Study Suggests New Concept Regarding Patient Autonomy When Coping with Multiple Chronic Conditions
The concept of patient autonomy was developed in the context of acute care and has centered on decisional autonomy - the patient's capacity to understand information and to make voluntary decisions, particularly in regard to authorizing treatment interventions. The clinical benchmark for evaluating patient autonomy in this setting is their capacity to participate in the informed consent process. However, this one-component concept of patient autonomy may be problematic in the context of multiple chronic conditions that require the patient to participate in their treatment plan beyond providing consent. Adherence to complex treatments that require patient self-management may break down when patients have functional, educational, and cognitive barriers that impair their capacity to plan and carry out tasks associated with chronic care.

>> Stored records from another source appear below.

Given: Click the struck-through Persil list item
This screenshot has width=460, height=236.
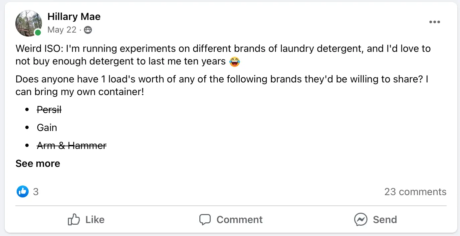Looking at the screenshot, I should 49,110.

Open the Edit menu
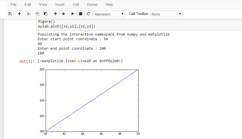click(x=28, y=4)
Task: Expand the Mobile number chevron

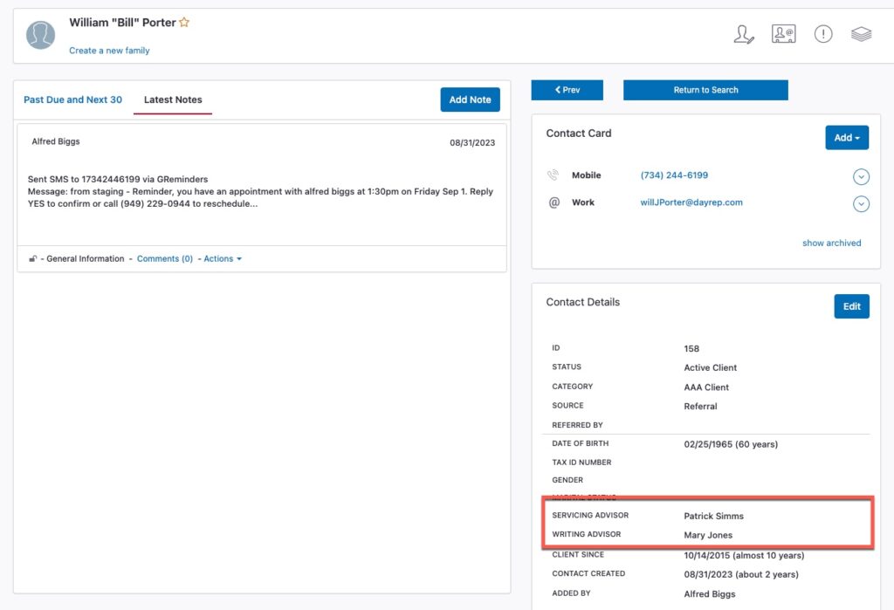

Authors in this article call for a new two-component concept that includes both autonomous decision-making and the execution of the agreed upon treatment plan. Effective treatment planning may be achieved by identifying the patient's limitations, tailoring appropriate interventions, and providing adequate support. Authors suggest that the two-component concept of patient autonomy could have profound effects on the patient-clinician relationship and overall health outcomes.
Naik A, Dyer C, Kunik M, and McCullough L. Patient autonomy for the management of chronic conditions: A two-component re-conceptualization. The American Journal of Bioethics February 2009;9(2):23-30.
This study was partly supported through HSR&D's Houston Center for Quality of Care and Utilization Studies (HCQCUS). Drs. Naik and Kunik are part of HCQCUS and the Michael DeBakey VA Medical Center in Houston.